** Instrução 1 **
Transcreva, do texto sobre Gargarella e o papel do Poder Judiciário, a passagem que vai de "Como é possível" até "caráter de definitividade.".
** Instrução 2 **
Por favor, continue o texto sobre Gargarella e a palavra final dos juízes em matéria constitucional a partir do ponto em que ele termina.

** Trecho fornecido **
● ● ● ●
Roberto Gargarella apresenta uma discussão instrutiva e importante acerca das questões que subjacem àqueles debates, combinando uma excelente compreensão da teoria política com um entendimento da história, inusitadamente fino, com um apoio firme no direito constitucional. Sua análise sobre a imparcialidade, a deliberação e os fundamentos básicos do constitucionalismo resulta  altamente iluminadora, tanto de controvérsias passadas, como presentes. A última fase do século XX se converteu  num dos períodos mais fascinantes e explosivos na história da criação constitucional, e o livro de Gargarella nos oferece um respaldo extraordinário para enfrentar os debates que inevitavelmente irão se apresentar no futuro.[7]

 

                                              Gargarella resume  o questionamento na seguinte proporção, considerando como fator preponderante a ausência  de representatividade dos membros do Poder  Judiciário, que ao longo de sua obra, lhe serve de norte, ao orientar suas reflexões:

                     Como é possível que um minúsculo grupo de juizes, que não sejam eleitos diretamente pela cidadania (como o são os funcionários políticos), e que não estejam sujeitos a periódicas avaliações populares (e portanto gozam de estabilidade em seus cargos,  livres do escrutínio popular)  possam prevalecer, em última instância, sobre a vontade popular?[8]

 

                        Inclusive, a problemática suscitada ganha  maior amplitude se considerado que  em todos os tipos de matéria constitucional (por exemplo, sobre liberdade de expressão; a validade de uma lei sobre aborto; a possibilidade ou não de intervenção pelo Estado na economia; os conflitos entre estados‐membros, etc... ) é a palavra do juiz a última  a se impor, com caráter de definitividade.
● ● ● ●
** Material apresentado **
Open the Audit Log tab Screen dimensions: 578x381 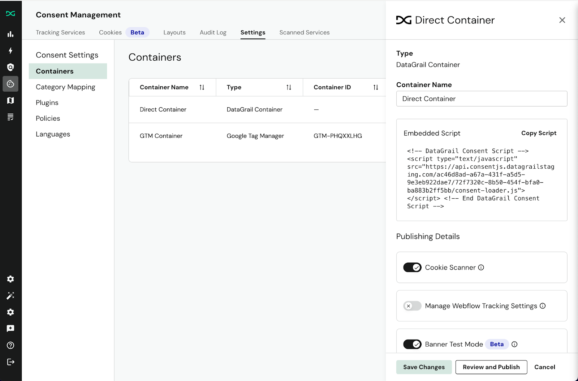213,33
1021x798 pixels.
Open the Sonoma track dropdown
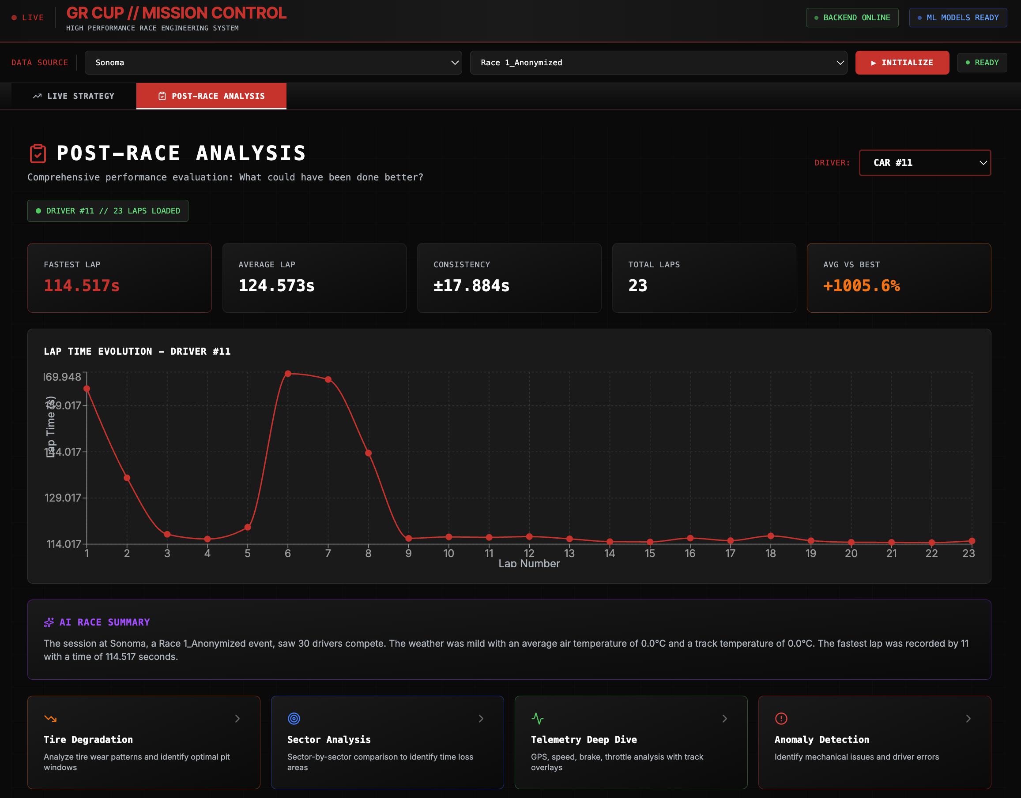coord(273,63)
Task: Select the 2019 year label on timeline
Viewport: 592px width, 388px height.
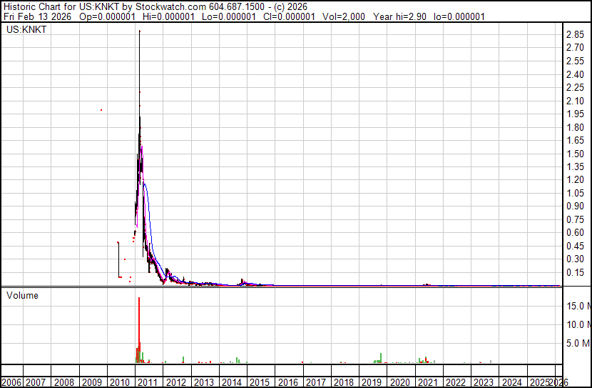Action: pyautogui.click(x=372, y=382)
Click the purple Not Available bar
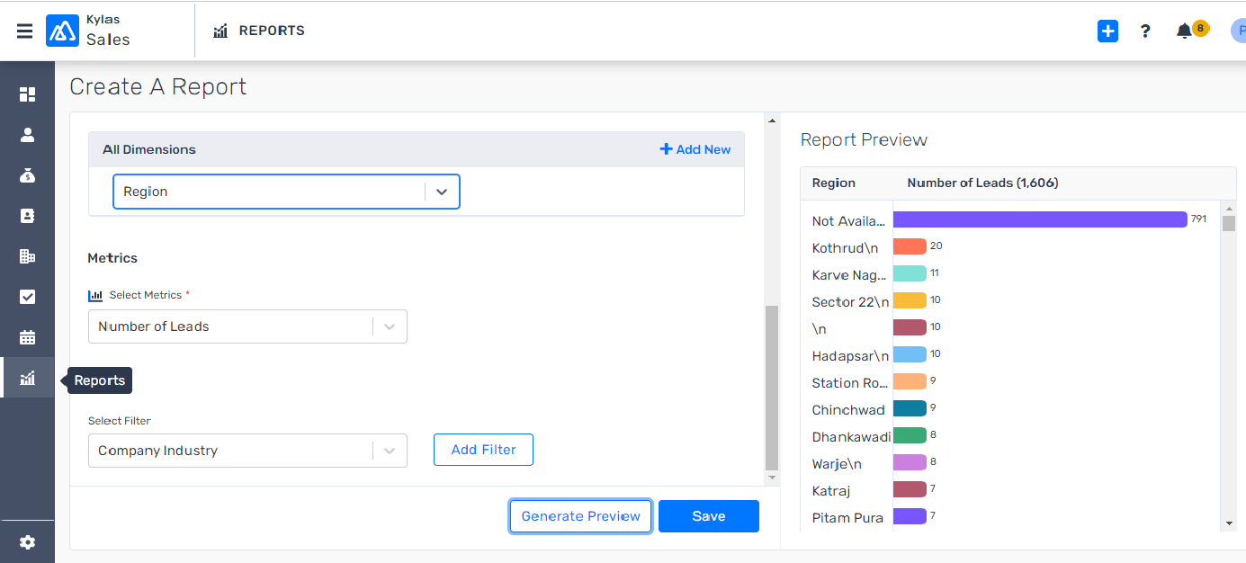Viewport: 1246px width, 563px height. [1039, 219]
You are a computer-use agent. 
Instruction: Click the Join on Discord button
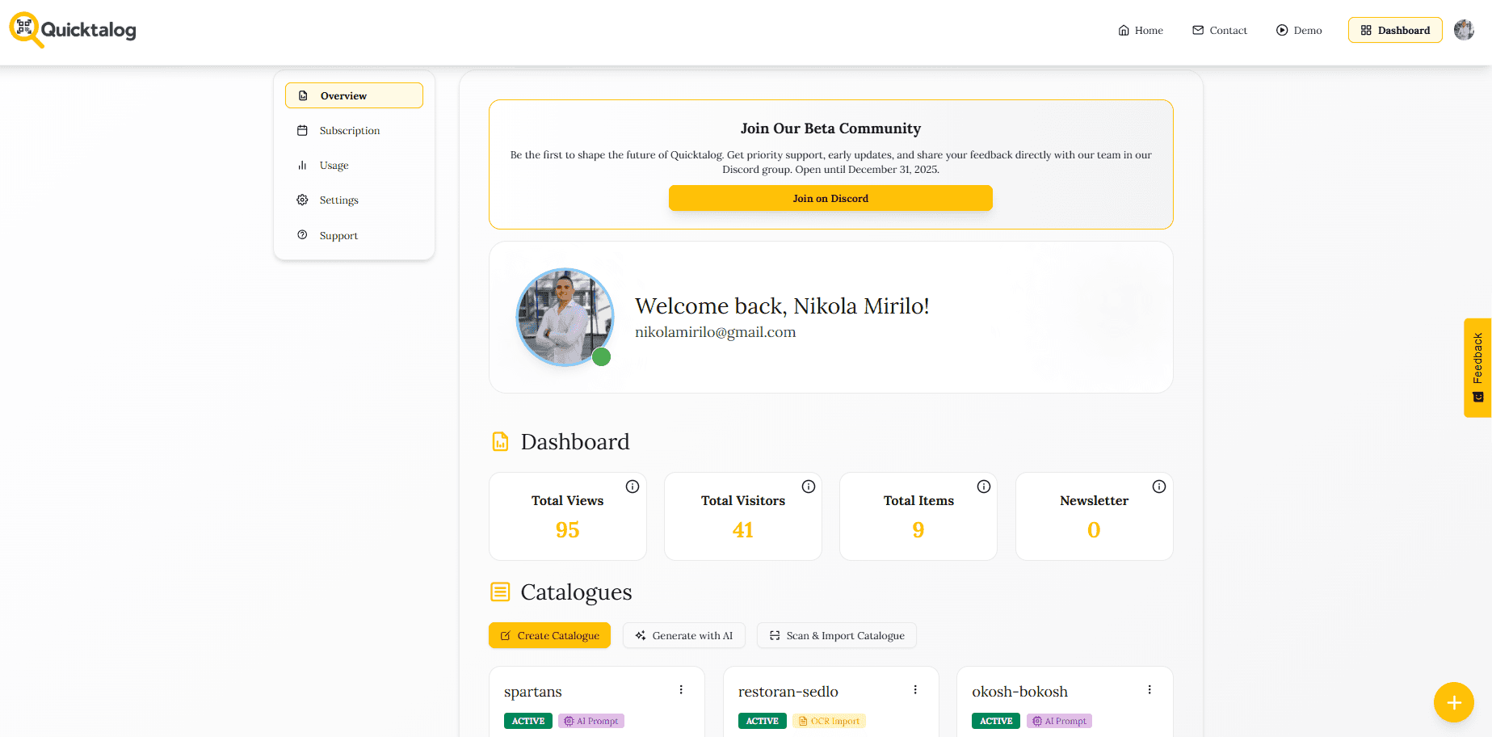(x=830, y=199)
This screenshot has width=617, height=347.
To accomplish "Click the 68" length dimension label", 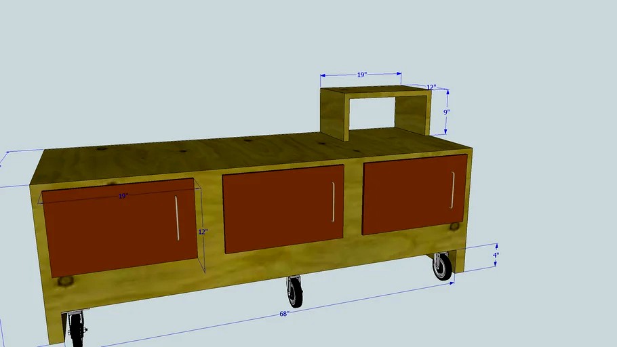I will (285, 314).
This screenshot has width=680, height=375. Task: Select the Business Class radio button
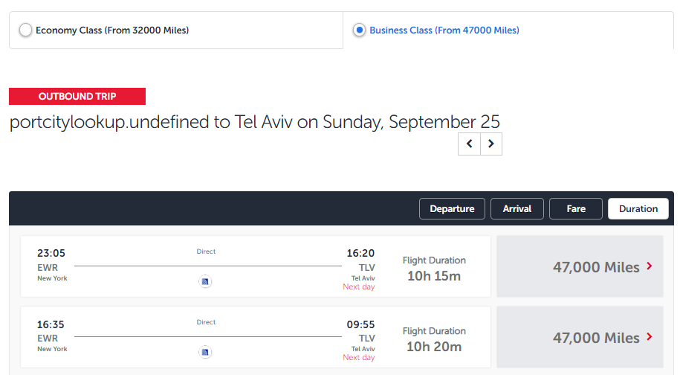coord(359,30)
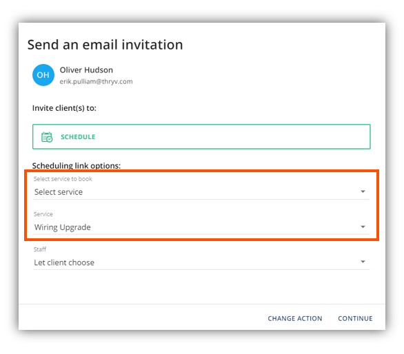Select the SCHEDULE invitation option
404x354 pixels.
pos(201,136)
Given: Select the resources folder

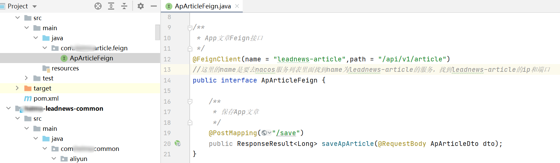Looking at the screenshot, I should point(65,68).
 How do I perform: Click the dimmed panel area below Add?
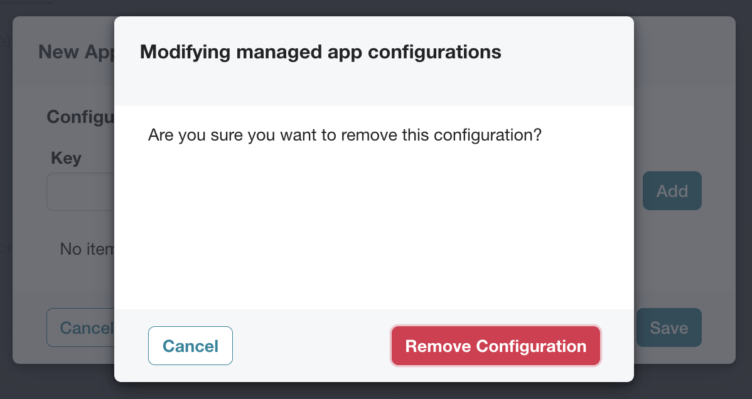[x=685, y=259]
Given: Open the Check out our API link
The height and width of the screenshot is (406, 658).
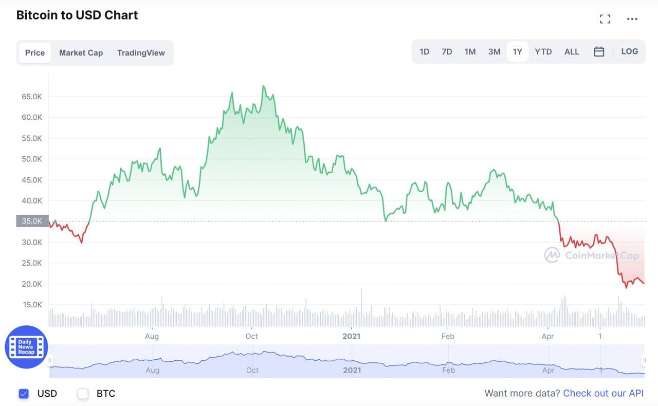Looking at the screenshot, I should [x=603, y=393].
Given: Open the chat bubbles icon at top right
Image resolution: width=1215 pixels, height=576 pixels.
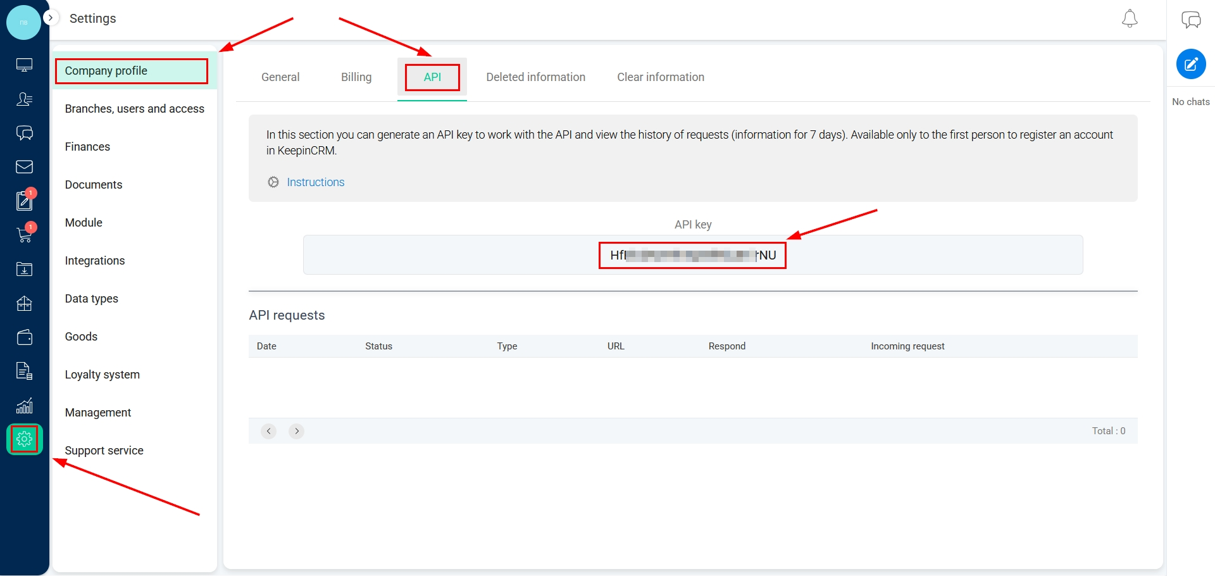Looking at the screenshot, I should click(x=1190, y=20).
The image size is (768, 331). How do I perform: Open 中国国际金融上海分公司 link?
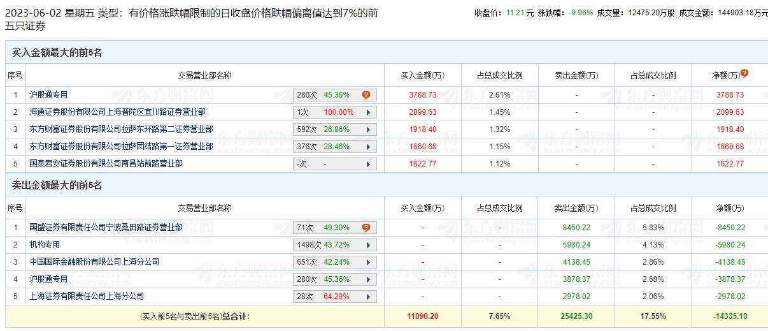coord(94,262)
● ● ● ●
** Resposta 1 **
Como é possível que um minúsculo grupo de juizes, que não sejam eleitos diretamente pela cidadania (como o são os funcionários políticos), e que não estejam sujeitos a periódicas avaliações populares (e portanto gozam de estabilidade em seus cargos,  livres do escrutínio popular)  possam prevalecer, em última instância, sobre a vontade popular?[8]

 

                        Inclusive, a problemática suscitada ganha  maior amplitude se considerado que  em todos os tipos de matéria constitucional (por exemplo, sobre liberdade de expressão; a validade de uma lei sobre aborto; a possibilidade ou não de intervenção pelo Estado na economia; os conflitos entre estados‐membros, etc... ) é a palavra do juiz a última  a se impor, com caráter de definitividade.

** Resposta 2 **
                        Isto é, a Justiça pode impor sua voz ‐ sobre todas as restantes ‐ , em questões tão fundamentais como as mencionadas, com a idéia de que, ao cabo, seria ela que representaria, em definitivo,  o espírito da Constituição.

                        E assim, a Corte acaba por colocar em cheque algumas de nossas  intuições mais básicas de como deveria funcionar um  sistema democrático, sem que nós, os maiores interessados, pudéssemos ser ouvidos.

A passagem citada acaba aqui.